Stored items >>
'''

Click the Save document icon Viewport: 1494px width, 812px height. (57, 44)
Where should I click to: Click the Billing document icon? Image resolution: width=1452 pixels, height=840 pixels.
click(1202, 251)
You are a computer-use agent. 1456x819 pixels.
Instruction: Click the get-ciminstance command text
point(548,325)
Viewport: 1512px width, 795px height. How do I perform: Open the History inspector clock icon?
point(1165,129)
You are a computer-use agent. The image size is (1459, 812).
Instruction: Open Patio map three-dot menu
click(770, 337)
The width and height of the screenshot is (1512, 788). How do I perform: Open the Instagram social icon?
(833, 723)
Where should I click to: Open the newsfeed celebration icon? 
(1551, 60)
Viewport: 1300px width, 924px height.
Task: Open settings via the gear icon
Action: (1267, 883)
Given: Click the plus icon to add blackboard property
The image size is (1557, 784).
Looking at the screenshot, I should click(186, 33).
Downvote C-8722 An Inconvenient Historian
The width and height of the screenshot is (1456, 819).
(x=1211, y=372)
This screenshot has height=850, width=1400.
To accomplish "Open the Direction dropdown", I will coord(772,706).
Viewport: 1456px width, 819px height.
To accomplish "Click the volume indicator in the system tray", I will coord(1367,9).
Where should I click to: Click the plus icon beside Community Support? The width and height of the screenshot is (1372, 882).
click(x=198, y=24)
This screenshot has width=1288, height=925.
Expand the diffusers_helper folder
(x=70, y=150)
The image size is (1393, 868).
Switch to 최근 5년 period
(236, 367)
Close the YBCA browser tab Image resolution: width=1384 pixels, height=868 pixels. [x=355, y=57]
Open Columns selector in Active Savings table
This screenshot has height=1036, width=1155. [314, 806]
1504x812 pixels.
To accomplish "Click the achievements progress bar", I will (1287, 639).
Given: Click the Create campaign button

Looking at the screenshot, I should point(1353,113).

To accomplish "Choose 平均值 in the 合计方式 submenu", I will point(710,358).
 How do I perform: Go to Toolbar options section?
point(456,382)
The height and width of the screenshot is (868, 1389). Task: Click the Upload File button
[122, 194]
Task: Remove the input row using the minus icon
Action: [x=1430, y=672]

'''

Work required >>
Every entry shown earlier is to be returned exactly, line for line.

Solution >>
Click the Save document icon Viewport: 1494px width, 812px height. (57, 44)
Where should I click to: Click the Billing document icon? Image resolution: width=1452 pixels, height=840 pixels.
click(1202, 251)
You are a computer-use agent. 1456x819 pixels.
Instruction: Click the get-ciminstance command text
point(548,325)
Viewport: 1512px width, 795px height. How do I perform: Open the History inspector clock icon?
point(1165,129)
You are a computer-use agent. The image size is (1459, 812).
Instruction: Open Patio map three-dot menu
click(770, 337)
The width and height of the screenshot is (1512, 788). How do I perform: Open the Instagram social icon?
(833, 723)
Where should I click to: Open the newsfeed celebration icon? 
(1551, 60)
Viewport: 1300px width, 924px height.
Task: Open settings via the gear icon
Action: (1267, 883)
Given: Click the plus icon to add blackboard property
The image size is (1557, 784).
Looking at the screenshot, I should click(186, 33).
Downvote C-8722 An Inconvenient Historian
The width and height of the screenshot is (1456, 819).
(x=1211, y=372)
This screenshot has height=850, width=1400.
To accomplish "Open the Direction dropdown", I will coord(772,706).
Viewport: 1456px width, 819px height.
To accomplish "Click the volume indicator in the system tray", I will coord(1367,9).
Where should I click to: Click the plus icon beside Community Support? The width and height of the screenshot is (1372, 882).
click(x=198, y=24)
This screenshot has width=1288, height=925.
Expand the diffusers_helper folder
(x=70, y=150)
The image size is (1393, 868).
Switch to 최근 5년 period
(236, 367)
Close the YBCA browser tab Image resolution: width=1384 pixels, height=868 pixels. [x=355, y=57]
Open Columns selector in Active Savings table
This screenshot has height=1036, width=1155. [314, 806]
1504x812 pixels.
To accomplish "Click the achievements progress bar", I will (1287, 639).
Given: Click the Create campaign button

Looking at the screenshot, I should point(1353,113).

To accomplish "Choose 平均值 in the 合计方式 submenu", I will point(710,358).
 How do I perform: Go to Toolbar options section?
point(456,382)
The height and width of the screenshot is (868, 1389). Task: Click the Upload File button
[122, 194]
Task: Remove the input row using the minus icon
Action: [x=1430, y=672]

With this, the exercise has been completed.